Writing
Everybody will probably yell at me for not meeting with my mum and aunt and cousin, and my nana today. I couldn’t do it. I got halfway there and knew there was no way I wanted to sit there while they asked me questions about what I’m doing in Wellington. I don’t want to be the one saying I haven’t gone anywhere in Wellington, I’ve gone backwards. So far back that now I can’t talk, I can’t even see a person without running away. And of course they’d blast me for being “negative” when the reality is so much more complex. I can’t control the things I hear that don’t exist. Or the fact that I feel so isolated and alone.
I wasn’t alone in Nelson. I just wasn’t. I had friends, I did things. I could go out. I can’t here unless I;m with someone or I go somewhere designated “safe”. People will still tell me to keep mum in my life. She needs me. Where was she when I needed her I ask them?
My mother didn’t raise me. I barely saw her from the age of 13 to 24, she wasn’t there. Because she was declared unfit, due to neglect and violence, and her desire to marry an abusive man then, I was sent to live with my dad. Dad taught me a lot. God I resented him for it, but he was trying to help me. I just died inside a little every time his girlfriend tried to make me a girl. Because she never had a girl of her own and deep inside there was a genderqueer boy trying to fight his way out.
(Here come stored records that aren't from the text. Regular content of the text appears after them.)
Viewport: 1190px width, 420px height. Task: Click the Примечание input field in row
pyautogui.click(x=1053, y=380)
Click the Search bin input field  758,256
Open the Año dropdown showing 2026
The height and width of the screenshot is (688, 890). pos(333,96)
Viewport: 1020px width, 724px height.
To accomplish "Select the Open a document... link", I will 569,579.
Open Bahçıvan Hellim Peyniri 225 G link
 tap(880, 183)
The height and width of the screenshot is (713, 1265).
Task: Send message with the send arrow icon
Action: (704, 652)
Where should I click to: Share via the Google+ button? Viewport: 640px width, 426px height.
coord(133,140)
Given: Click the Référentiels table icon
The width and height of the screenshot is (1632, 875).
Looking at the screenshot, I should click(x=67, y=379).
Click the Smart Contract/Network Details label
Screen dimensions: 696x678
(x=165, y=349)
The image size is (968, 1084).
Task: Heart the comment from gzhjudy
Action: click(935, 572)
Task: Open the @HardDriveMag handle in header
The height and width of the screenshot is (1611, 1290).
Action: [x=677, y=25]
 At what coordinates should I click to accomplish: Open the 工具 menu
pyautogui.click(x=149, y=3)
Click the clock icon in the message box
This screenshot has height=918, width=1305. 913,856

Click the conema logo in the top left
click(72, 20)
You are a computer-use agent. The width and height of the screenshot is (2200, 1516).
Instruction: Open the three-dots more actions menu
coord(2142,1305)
So when people try to tell me my mum did a lot for me....I wonder what they see. Dad was the one who cared for me for so many years. I learned how to take care of myself because of him. And my mother, she was always flitting off here and there like a schoolgirl to go out with men.
And then the hell I endured last year, where she let that abusive, drunk creep inside my house. Police coming, drugs, the stench of alcohol and cigarettes and she told me her own child, that there was no way the guy was leaving. But I was. I had to. She kept letting him abuse her and emotionally manipulate her and I....I was forced to come here. I didn’t want to leave my cats or my home. I didn’t want to leave. I ran here, without looking back.
I’m afraid my mother lost me that day. I spoke to her once in April then decided no more. She’ll marry that idiot she thinks and I just know...my intuition tells me he is bad, and I trust my instincts.
I got help from my dad then to escape and he let me. I was safe for the last night in Nelson because Dad offered me safe harbour. I don’t think I’ll ever see my mum or my cats again, and my heart breaks all over again.
I just want people to know I didn’t do it to be cruel, I just did what I had to to protect myself, because if I didn’t I’d be caught up in violence and arguments again and I wouidn’t be safe.
The saddest part isn’t that I can’t stay here either, it’s too unsuitable for my mental illness. It’s not that I don’t have them. It’s that it isn’t my mother, or my family who offered me a safe, quieter place to stay. It’s someone else, someone who isn’t even related.
And yet they;ll probably be more family than my own ever was.